● GOAL:
Copy out, word for word, the lines of the entries below from the line with "The image size is (829, 1456)." through the end of the entries. Leave the pictures out of your answer.

-------- EXERCISE INPUTS

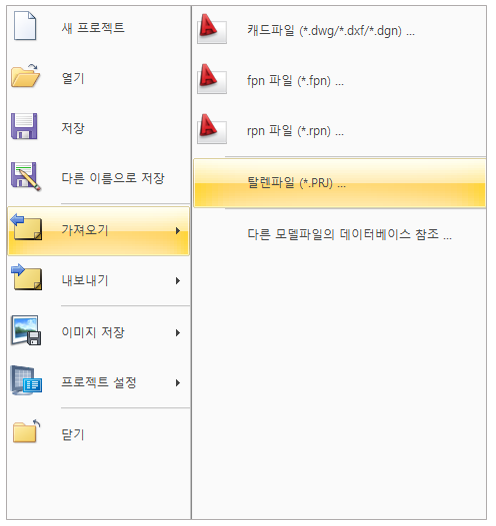Choose the 캐드파일 (*.dwg/*.dxf/*.dgn) text entry
496x526 pixels.
click(331, 31)
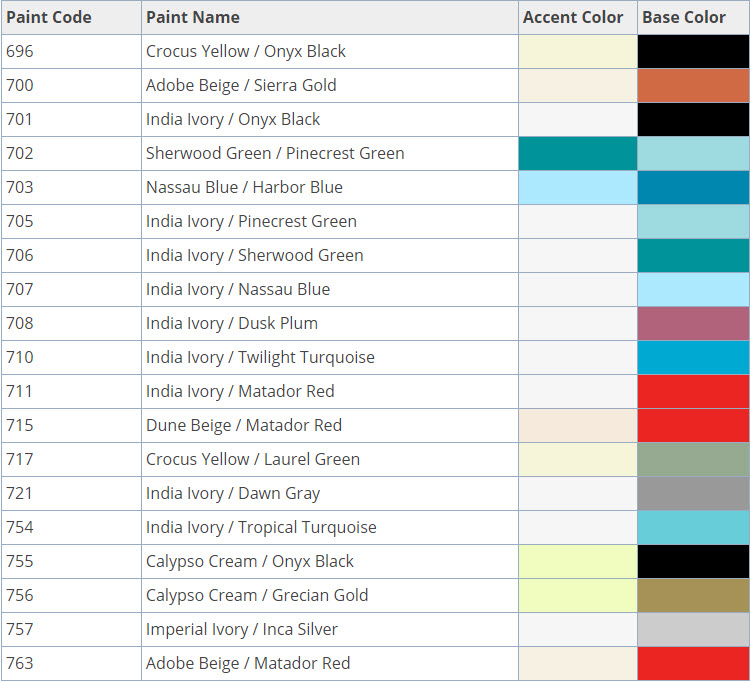Select the Nassau Blue accent swatch in row 703
This screenshot has width=750, height=682.
(578, 187)
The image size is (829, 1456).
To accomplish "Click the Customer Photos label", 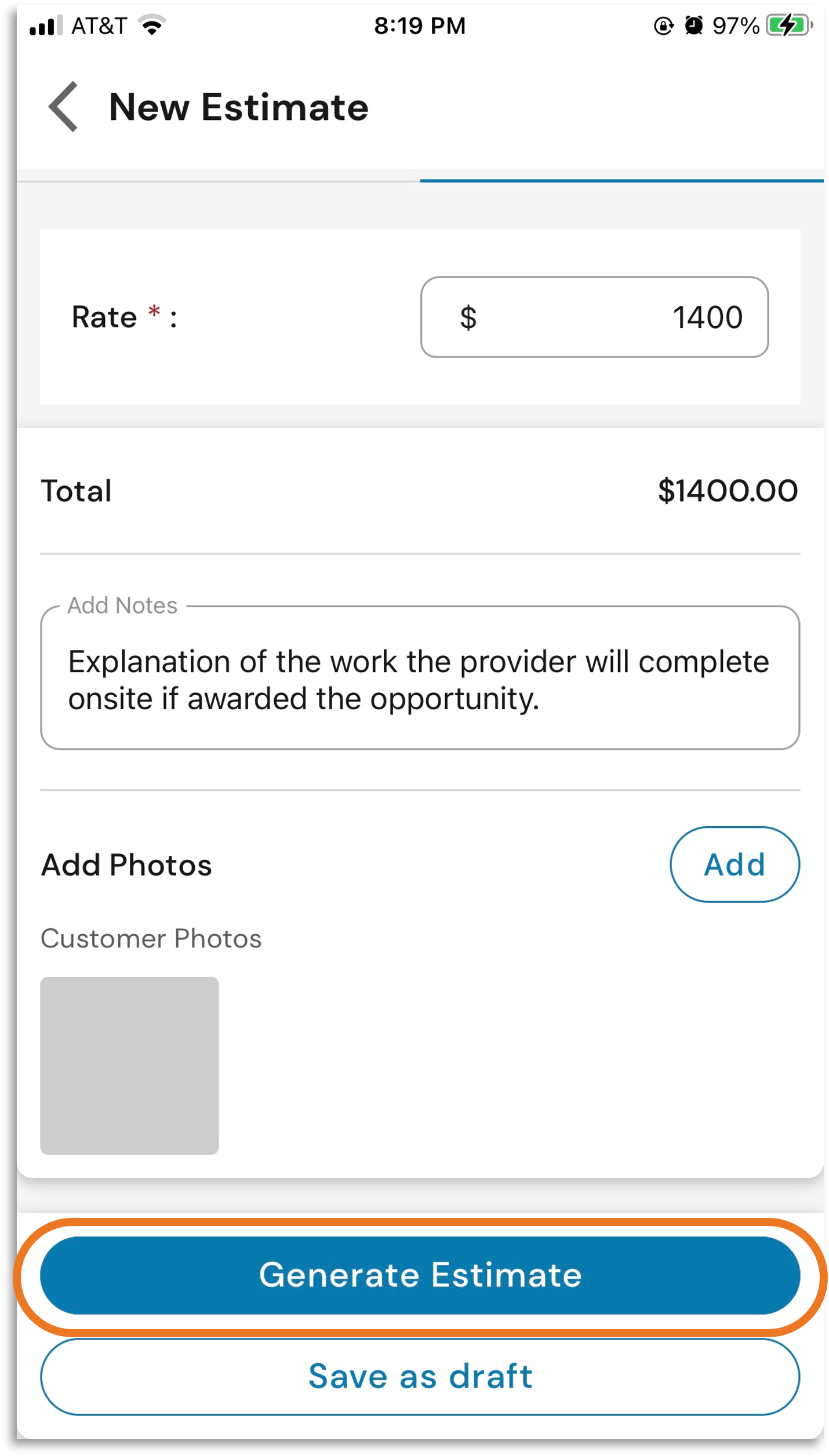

----------------

● SOLUTION TO THE PROBLEM:
The image size is (829, 1456).
To accomplish "Click the Customer Photos label", 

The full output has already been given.